On 21 August 1911, his episcopal consecration took place at the Holy Trinity Cathedral of the Alexander Nevsky Lavra, presided over by Archbishop Sergius of Finland and Vyborg. Eleutherius was then made Bishop of Kaunas, auxiliary bishop of the Diocese of Vilnius and Lithuania. He left Kaunas after the outbreak of World War I, fleeing from the front in 1914. When leaving Lithuania, he took with him the relics of Anthony, John, and Eustathius from Vilnius. Until 1917, he stayed at the Donskoy Monastery in Moscow. In June of that year, he was appointed locum tenens of the Diocese of Vilnius and Lithuania, after the previous Metropolitan of Vilnius, Tikhon, was elected Metropolitan of Moscow and Kolomna. He participated in the 1917–18 Local Council of the Russian Orthodox Church. After the council concluded, he returned to Vilnius. There, on 24 May 1920, he attended a meeting with representatives of the Polish Ministry of Religious Denominations and Public Enlightenment, who considered entrusting him with the administration of the Diocese of Chełm and Warsaw and, in the future, supporting efforts toward the autocephaly of the church in Poland. However, ultimately, the other cleric present at the meeting – Bishop Vladimir of Białystok – was deemed a better candidate.

On 28 June 1921, Patriarch Tikhon appointed him head of the Diocese of Vilnius and Lithuania with the title of archbishop. Traditionally, he also held the position of superior of the Monastery of the Holy Spirit in Vilnius. After the Żeligowski's Mutiny, his jurisdiction was divided by a national border. Vilnius initially became part of the Republic of Central Lithuania and was later incorporated into Poland.

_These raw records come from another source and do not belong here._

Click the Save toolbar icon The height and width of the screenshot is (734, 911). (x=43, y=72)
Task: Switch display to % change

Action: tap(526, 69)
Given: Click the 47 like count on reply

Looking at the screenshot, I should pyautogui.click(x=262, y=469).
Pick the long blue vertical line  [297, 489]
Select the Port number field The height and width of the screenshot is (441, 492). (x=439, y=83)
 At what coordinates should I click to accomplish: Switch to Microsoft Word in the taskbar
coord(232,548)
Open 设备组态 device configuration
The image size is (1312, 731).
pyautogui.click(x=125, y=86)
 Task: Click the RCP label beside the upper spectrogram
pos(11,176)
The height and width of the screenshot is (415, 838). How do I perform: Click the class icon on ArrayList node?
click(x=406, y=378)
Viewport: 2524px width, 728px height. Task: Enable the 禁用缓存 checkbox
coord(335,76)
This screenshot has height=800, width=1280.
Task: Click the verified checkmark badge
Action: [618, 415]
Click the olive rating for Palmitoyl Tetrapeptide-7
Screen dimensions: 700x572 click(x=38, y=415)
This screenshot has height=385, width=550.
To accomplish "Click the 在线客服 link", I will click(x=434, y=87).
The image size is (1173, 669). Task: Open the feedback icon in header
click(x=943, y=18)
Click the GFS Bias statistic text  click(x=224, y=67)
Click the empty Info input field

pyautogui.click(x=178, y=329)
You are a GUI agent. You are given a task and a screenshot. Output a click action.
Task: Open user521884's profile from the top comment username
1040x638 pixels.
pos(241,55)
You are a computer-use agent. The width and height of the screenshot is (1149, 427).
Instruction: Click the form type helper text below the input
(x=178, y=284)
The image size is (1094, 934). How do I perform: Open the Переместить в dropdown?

As a result, in the first two years of his leadership, the archbishop had no influence over events in the parts of the diocese that remained within the borders of Kaunas Lithuania; all his activities up to 1923 focused on the affairs of the Orthodox Church in the Second Polish Republic.

=== Activities in independent Poland ===
Archbishop Eleutherius was firmly opposed to efforts for the autocephaly of the Orthodox Church in Poland. He supported maintaining the jurisdictional status quo (i.e., keeping the territory of independent Poland under the Moscow Patriarchate and the entire Rus’); accordingly, he did not recognize Metropolitan George of Warsaw as his superior, despite some support for him from Patriarch Tikhon. He also criticized the decision by some Orthodox bishops to hold discussions with the Polish state authorities regarding the future organization of the church. He participated in a council of Orthodox bishops in Poland on 30 May 1922, during which he opposed a declaration by Metropolitan George that Orthodox issues in Poland should be resolved without consultation with Moscow (i.e., neither with the patriarchate nor with the Bolshevik-supported Living Church). Together with locum tenens of the Grodno Diocese, Vladimir, he proposed an amendment stating that the council of Polish bishops, if faced with issues under the patriarch's jurisdiction, could only act unanimously. However, this amendment was not accepted, leading Eleutherius and Vladimir to leave the council proceedings. Both hierarchs issued their own statement, claiming that the actions of Metropolitan George and the bishops supporting him violated canon law. They emphasized that they would only support potential efforts for autocephaly if Patriarch Tikhon explicitly approved the Polish Church's independence. Citing poor health, Archbishop Eleutherius did not attend the next bishops' assembly on 15 June 1922, which voted to request autocephaly from the Ecumenical Patriarch of Constantinople. He was also not appointed to the Most Holy Synod of the church in Poland, established during the council.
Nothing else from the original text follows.